CTI – which covers around £180 billion of scheme assets – will run a pilot phase to test the templates and supporting materials until January next year, according to its website. The group will help to roll out the templates post-pilot to the asset management and pension industries to encourage transparent and standardized information collecting for institutional investors.

The FCA’s private equity fee template builds upon an template created by the Institutional Limited Partners Association in 2016. The FCA template uses terminology “more familiar” to the local market and follows the level of detail it set for its main account template, which does not apply to private equity, according to IDWG’s June report. Managers will be able to use either template.

“The private equity community, in producing this template in the UK, has gone a very long way to address concerns around the opacity of private equity and offset negative opinions individuals might have about the industry,” the report noted.

One-fifth of US firms intend to implement ILPA’s fee reporting template, according to pfm‘s Fees and Expenses Survey 2018, which surveyed 157 US alternatives fund managers in June and July. Almost one-third (28 percent) intend to use a modified format and 29 percent do not intend to use a template at all.

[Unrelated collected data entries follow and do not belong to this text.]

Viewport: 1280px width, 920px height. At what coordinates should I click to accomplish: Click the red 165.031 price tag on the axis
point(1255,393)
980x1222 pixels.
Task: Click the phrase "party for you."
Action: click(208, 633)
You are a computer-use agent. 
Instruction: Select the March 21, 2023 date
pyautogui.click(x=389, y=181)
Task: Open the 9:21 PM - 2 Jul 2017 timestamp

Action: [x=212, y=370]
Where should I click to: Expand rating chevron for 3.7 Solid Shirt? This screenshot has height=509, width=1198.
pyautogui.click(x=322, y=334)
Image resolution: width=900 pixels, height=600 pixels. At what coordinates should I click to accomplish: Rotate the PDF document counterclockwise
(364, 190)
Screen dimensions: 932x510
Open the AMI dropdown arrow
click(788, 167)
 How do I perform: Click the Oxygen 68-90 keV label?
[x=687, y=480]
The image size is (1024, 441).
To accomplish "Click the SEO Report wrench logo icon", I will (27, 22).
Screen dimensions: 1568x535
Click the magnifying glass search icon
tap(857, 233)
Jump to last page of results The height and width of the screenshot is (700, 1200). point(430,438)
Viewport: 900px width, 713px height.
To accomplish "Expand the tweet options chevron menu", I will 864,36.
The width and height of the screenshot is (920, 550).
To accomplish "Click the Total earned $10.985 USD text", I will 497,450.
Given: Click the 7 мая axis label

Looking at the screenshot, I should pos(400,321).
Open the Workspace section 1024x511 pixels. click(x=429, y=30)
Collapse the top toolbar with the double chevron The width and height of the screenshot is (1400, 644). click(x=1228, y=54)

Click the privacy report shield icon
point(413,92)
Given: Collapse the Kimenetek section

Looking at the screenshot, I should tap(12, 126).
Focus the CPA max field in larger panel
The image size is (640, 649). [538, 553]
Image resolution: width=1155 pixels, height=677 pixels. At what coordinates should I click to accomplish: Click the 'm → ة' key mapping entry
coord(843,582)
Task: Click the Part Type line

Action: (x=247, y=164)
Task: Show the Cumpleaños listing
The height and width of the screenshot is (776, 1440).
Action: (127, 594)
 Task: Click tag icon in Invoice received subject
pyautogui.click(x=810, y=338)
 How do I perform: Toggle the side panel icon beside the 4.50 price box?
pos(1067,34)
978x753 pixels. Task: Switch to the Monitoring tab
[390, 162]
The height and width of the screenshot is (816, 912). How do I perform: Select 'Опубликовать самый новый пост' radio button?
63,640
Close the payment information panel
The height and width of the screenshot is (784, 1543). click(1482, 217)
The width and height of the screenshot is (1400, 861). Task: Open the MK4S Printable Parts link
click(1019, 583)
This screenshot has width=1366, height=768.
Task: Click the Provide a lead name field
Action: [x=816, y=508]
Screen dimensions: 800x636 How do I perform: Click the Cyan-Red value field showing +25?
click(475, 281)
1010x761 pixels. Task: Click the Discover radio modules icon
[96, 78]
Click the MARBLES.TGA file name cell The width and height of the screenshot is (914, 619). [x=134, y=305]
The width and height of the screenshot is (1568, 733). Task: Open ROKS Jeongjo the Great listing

Some large institutional investors are struggling to integrate private equity with their portfolios due to transparency issues, Elias Korosis, partner at London-based fund of funds Hermes GPE, said during a panel at the British Private Equity and Venture Capital Association’s annual conference last month. A lack of clarity over the underlying risk metrics has left some investors uncertain over which bucket they should allocate from.

“That’s really hurting the asset class,” Korosis said. “There’s a very big gap in what we could be doing as an asset class in helping LPs feel like this is not a pure black box.”